In March 2016, the Thai government gave approval for homes and commercial buildings to install solar panels. Each house will be permitted to generate 10 kW and each factory 40 kW. The private sector, despite Thailand's ample solar resources, previously had no right to install power-generation equipment. As of 2021, Thailand is considered as one of the most successful ASEAN countries in promoting and deploying solar energy.

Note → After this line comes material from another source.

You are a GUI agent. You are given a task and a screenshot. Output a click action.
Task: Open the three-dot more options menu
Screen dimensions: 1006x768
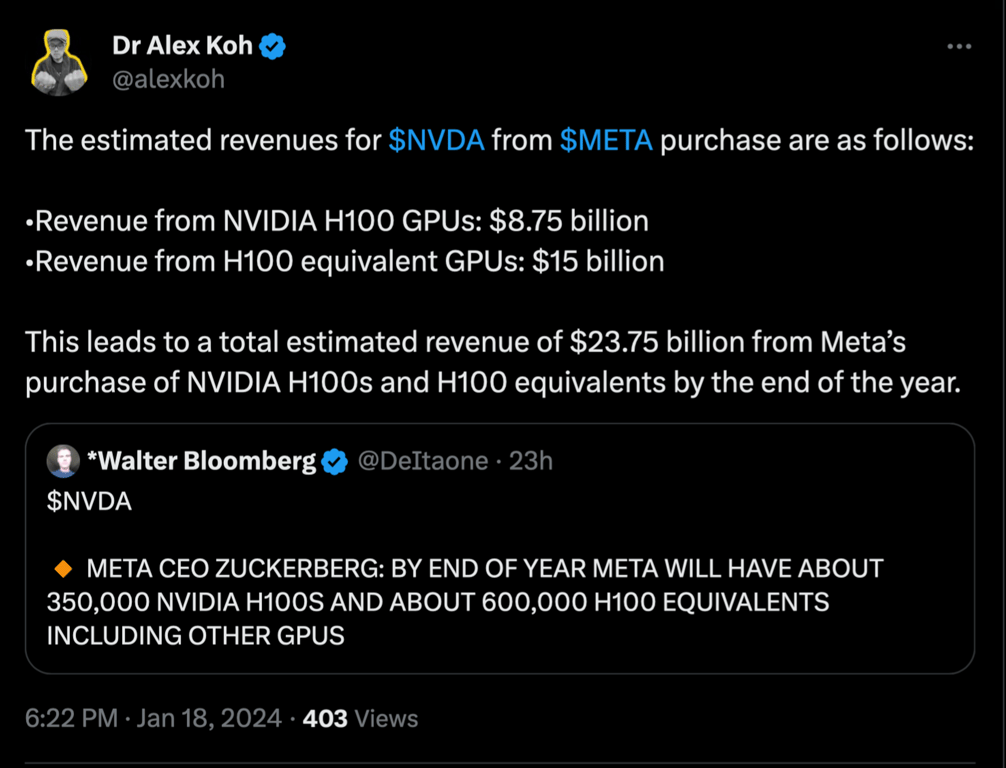tap(959, 46)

Solar energy capacity 2014–2023 (MW)
| 2014 | 2015 | 2016 | 2017 | 2018 | 2019 | 2020 | 2021 | 2022 | 2023 |
| 1,304 | 1,425 | 2,451 | 2,702 | 2,967 | 2,988 | 2,984 | 3,065 | 3,185 | 3,186 |

Thailand is moving towards achieving its solar power installation target of 2030. By 2013, its solar capacity was ten times more than it was in 2011, and in 2014, the Renewable Energy Policy Network for the 21st Century Report noted that Thailand accounted for a dominant share of solar market growth in Southeast Asia. This growth is hoped to lead to reduced costs relating to renewable energy and increased investment.

The hydro-solar project by the EGAT started with the Sirindhorn Dam. The dam now has 144,000 solar panels installed and EGAT aims to produce 2,725 megawatts (30% of Thailand's power needs) of power from such floating solar farms by the year 2037.

== Hydroelectricity ==

Hydropower accounts for 3% of Thailand's power generation. Thailand currently has 26 hydroelectric dams in operation, generating around 3.7GW of energy. The largest of these dams is the Sirindhorn Dam located near the country's eastern border with Laos.

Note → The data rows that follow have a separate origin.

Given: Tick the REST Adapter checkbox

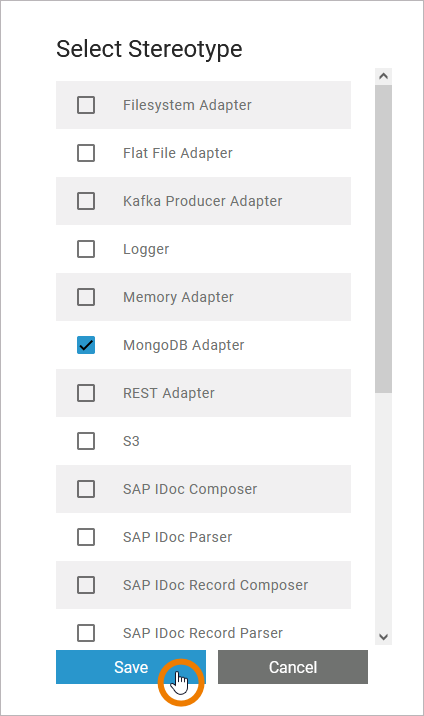Looking at the screenshot, I should tap(86, 393).
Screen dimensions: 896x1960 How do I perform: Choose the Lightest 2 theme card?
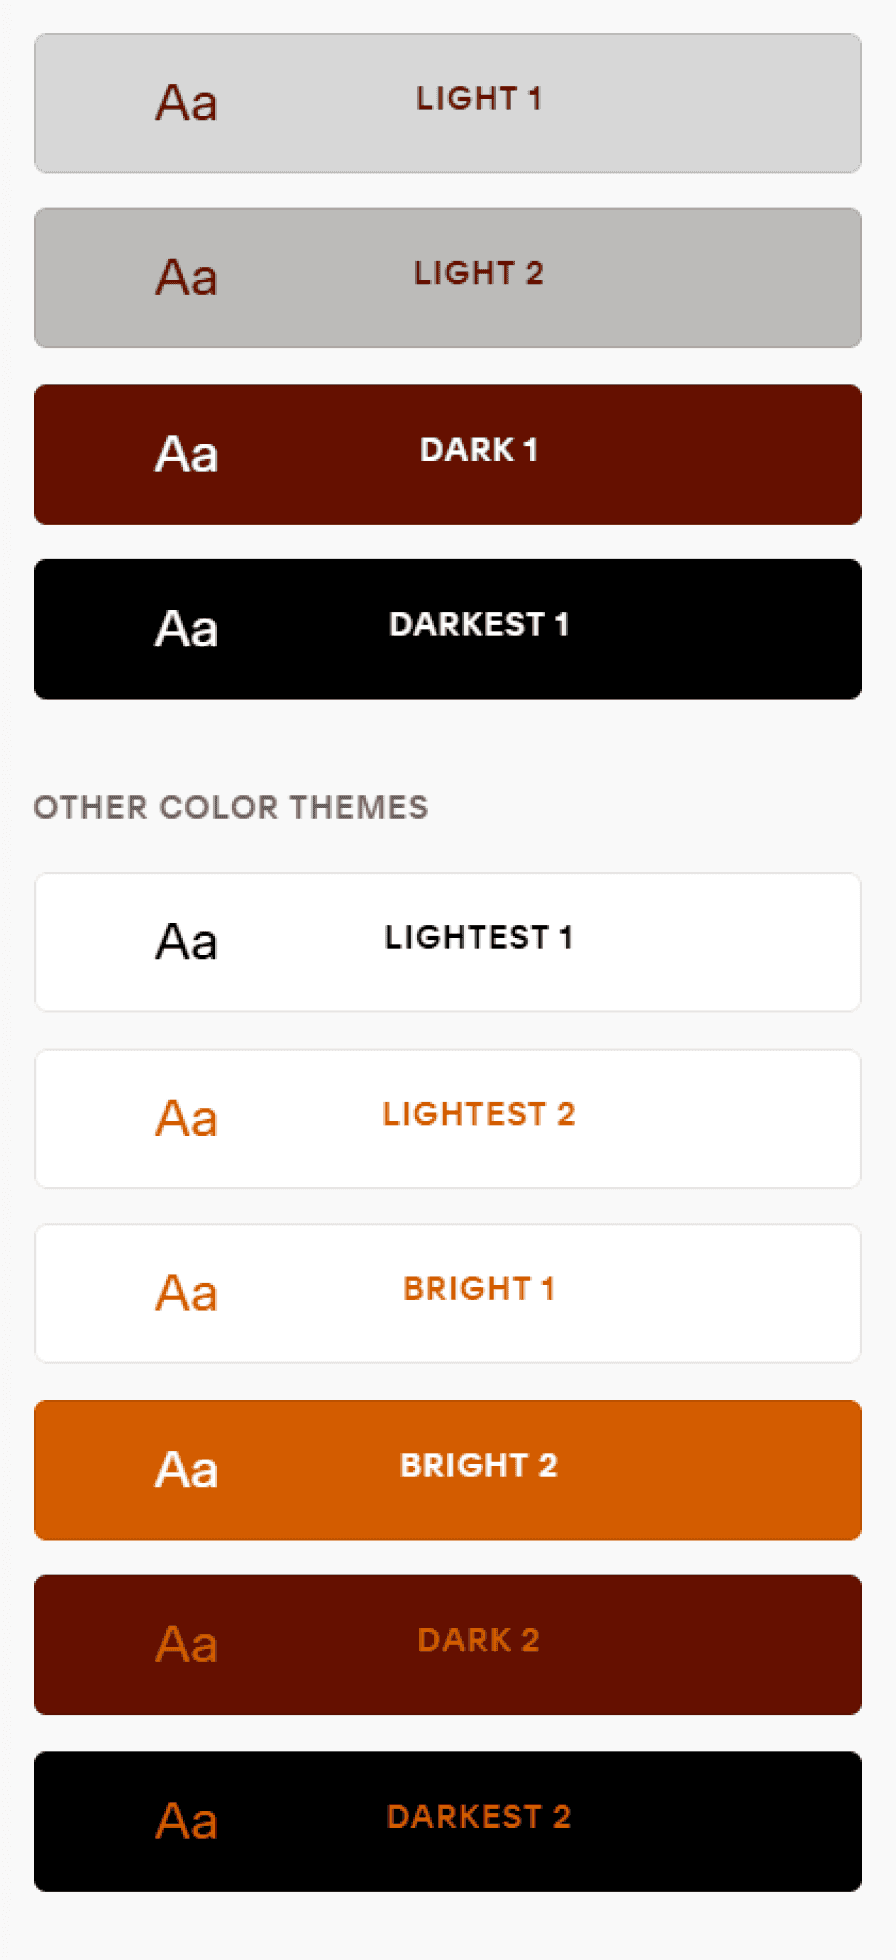pos(448,1118)
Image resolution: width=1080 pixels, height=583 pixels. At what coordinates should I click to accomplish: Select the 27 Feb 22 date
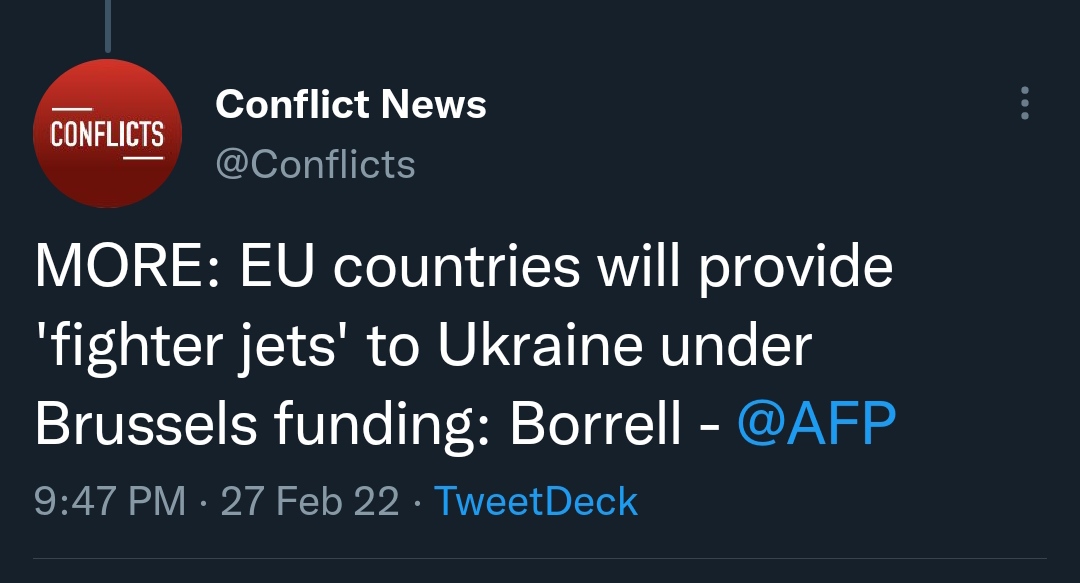310,500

Hydropower capacity 2014–2023 (MW)
| 2014 | 2015 | 2016 | 2017 | 2018 | 2019 | 2020 | 2021 | 2022 | 2023 |
| 3,608 | 3,639 | 3,649 | 3,649 | 3,667 | 3,667 | 3,670 | 3,670 | 3,670 | 3,670 |

In 2022, EGAT reached an agreement with Andritz, an Austrian services and technology company, to expand Thailand's hydropower industry with new plants and digitalize the current facilities. Thailand currently has a plan to increase the country's total installed energy capacity by about 40% by 2037, largely through renewable energy sources like hydropower.

== Wind energy ==

Wind power generates 2% of Thailand's energy and accounts for 3% of installed capacity. Since 2017, Thailand has had an exponential growth of 70% yearly in wind power installation. Huay Bong 2 and Huay Bong 3 are the top two 103.5 MW wind power projects that started operating in 2013 and 2012. These wind farms were built by the companies Aeolus Power, Chubu Electric Power Korat, KR 2 and RATCH Group in Nakhon Ratchasima, Thailand.

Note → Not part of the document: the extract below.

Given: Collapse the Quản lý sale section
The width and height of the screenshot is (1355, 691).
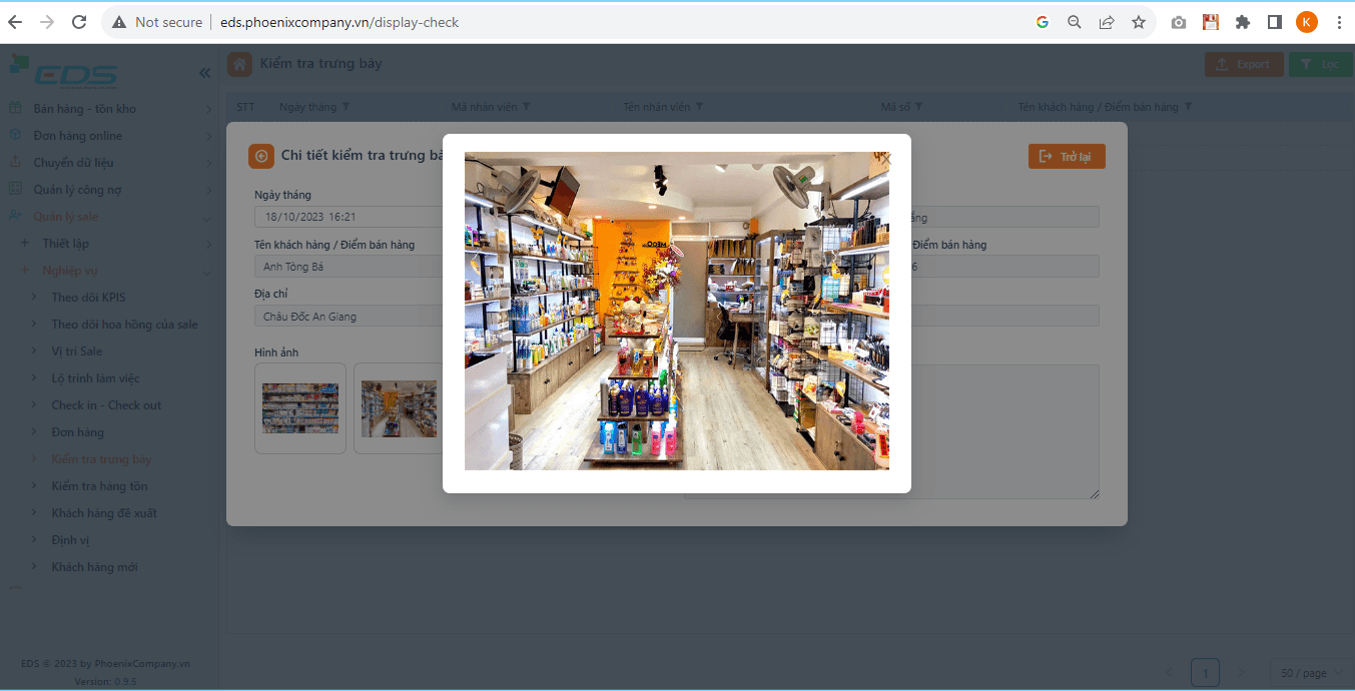Looking at the screenshot, I should click(207, 217).
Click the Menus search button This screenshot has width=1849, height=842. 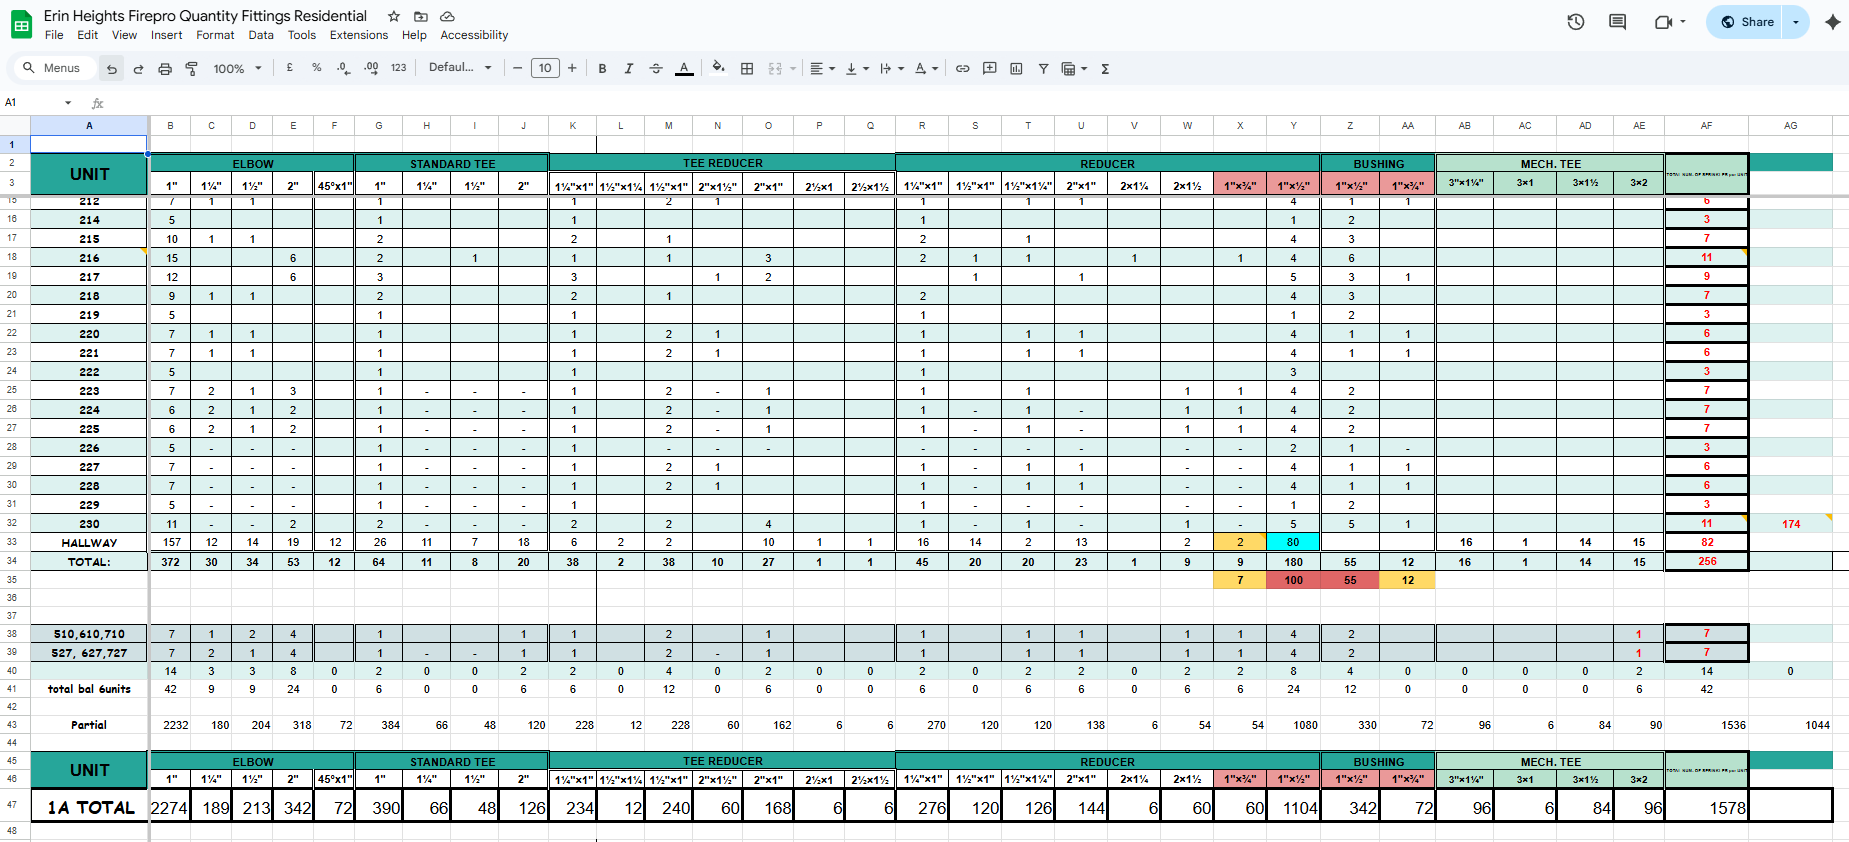52,68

Wind energy capacity 2014–2023 (MW)
| 2014 | 2015 | 2016 | 2017 | 2018 | 2019 | 2020 | 2021 | 2022 | 2023 |
| 225 | 234 | 507 | 628 | 1,103 | 1,507 | 1,507 | 1 545 | 1,545 | 1 545 |

During the first Thailand Wind Energy Roundtable in 2019, the Thailand Wind Energy Association, Global Wind Energy Council, and United States Agency for International Development created a plan for Thailand to increase its wind power capacity. In 2019, Thailand had 1.5 GW of wind power and that brought in $3 billion in investment for wind energy. The new plans included increasing their wind power by at least 7 GW by 2037 which would double the investment and create more jobs in Thailand.